What happens if the key or passphrase is lost

The following situations can make existing sensitive data impossible to decrypt:

  • The termark.app / local-data-key entry is deleted or reset in the system keychain.
  • The operating system is reinstalled, or data is migrated without migrating the system keychain.
  • A local database file is copied directly to another device without the corresponding local data key.
  • The sync passphrase is forgotten and no accessible device still has it.
  • The operating system keychain is damaged, removed by cleanup tools, or inaccessible to the current user.

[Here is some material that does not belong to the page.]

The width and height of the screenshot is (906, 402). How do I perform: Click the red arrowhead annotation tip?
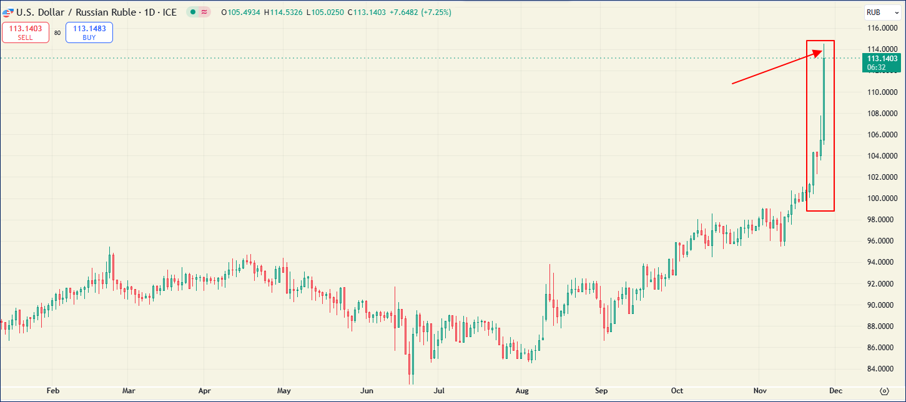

If the local data key is lost, Termark cannot decrypt sensitive fields in the original database. You may still be able to see some non-sensitive configuration, but encrypted fields such as passwords, private keys, and proxy passwords cannot be recovered.

If the sync passphrase is lost, Termark cannot decrypt cloud sync data. We also cannot reset or recover the sync passphrase from server-side data.

Backup recommendations

To avoid losing access during cleanup or migration:

  • When migrating to a new computer, do not copy only the Termark data directory. Use the operating system's migration tools to migrate the keychain as well.
  • If you enable sync, store the sync passphrase safely, such as in a password manager you trust.
  • Keep the old device available until the new device has signed in and sync has been confirmed.
  • For long-term archival, confirm that the local data, system keychain, and sync passphrase are all available.

Termark does not host your local data key or sync passphrase for you. This has an important consequence: we cannot recover lost sensitive data on your behalf, and the server or staff do not have the ability to decrypt user data.